Il lavoro è davvero un diritto in Italia?

L’ articolo 4 della Costituzione Italiana “riconoscere a tutti i cittadini il diritto al lavoro”. Ma in Italia negli ultimi anni, questo principio fondante della nostra carta costituzionale, sembra essere venuto meno. Contratti sbilanciati, poteri non equilibrati nelle mani delle aziende e sempre meno tutele per i lavoratori, oltre ad un elevato tasso di disoccupazione giovanile e tanti licenziamenti ci hanno fatto venire il dubbio che più che un diritto ormai lavorare sia diventato un privilegio.

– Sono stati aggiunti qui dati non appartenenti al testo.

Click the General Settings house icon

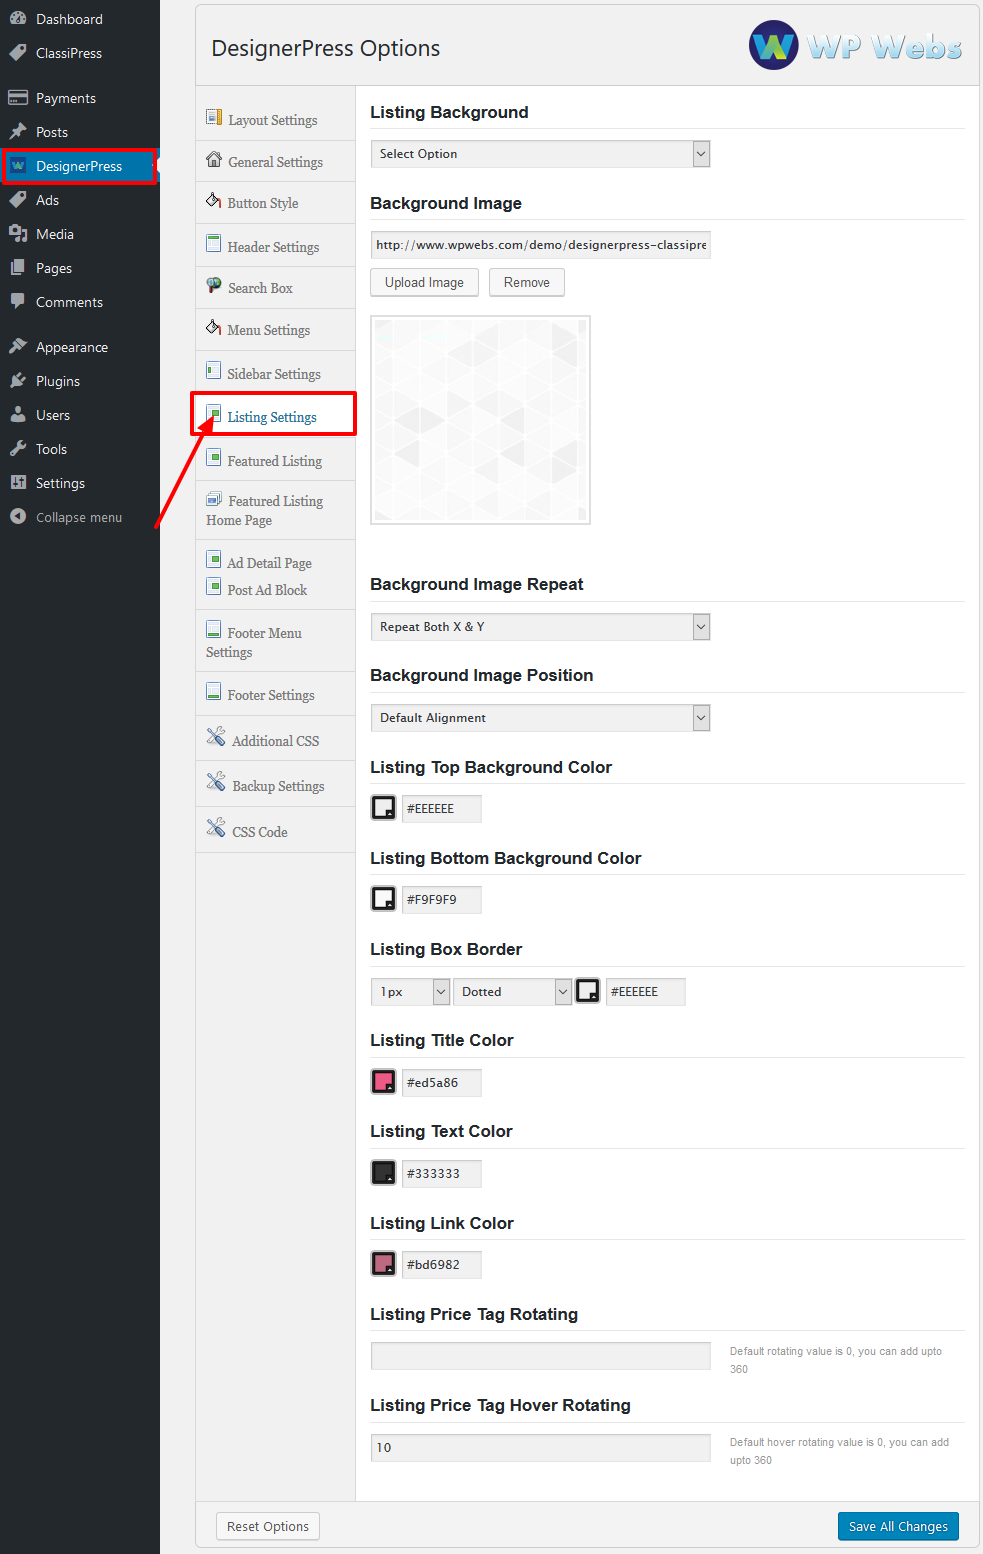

Non si vuole fare polemica in questo articolo, ci teniamo a precisarlo, soprattutto perché la crisi, seppur ormai lontana, ancora esercita la propria influenza su imprese e lavoratori. Ma sembra che le misure adottate dal Governo e le tutele che i Sindacati dovrebbero garantire ai propri iscritti, comincino a scarseggiare, in favore di interessi di natura ben differente.

Rispettare il diritto al lavoro è fondamentale per qualunque Paese democratico ma vogliamo anche andare un po’ contro corrente. Lasciando un attimo da parte tutte le questioni politiche ed economiche, sopra citate, possiamo dire che il lavoro è anche un merito per il cittadino, non solo un diritto.

Parliamo di merito perché chi ha la fortuna di ottenere un contratto, deve anche essere pronto ad impegnarsi al massimo per conservare il proprio posto di lavoro. Con questo non vogliamo difendere alcune pratiche tossiche di sfruttamento delle risorse fino allo stremo con orari e carichi troppo impegnativi, ma è comunque giusto svolgere bene e con cognizione di causa la propria attività.

Specializzarsi, studiare, fare pratica ed apprendere  sono tutti fattori che servono a supportare il concetto di meritocrazia, a volte poco considerato in Italia per via della nostra mentalità egoista, ma che deve tornare in auge. Quindi concludendo si il lavoro è un diritto ma deve anche essere considerato un dovere.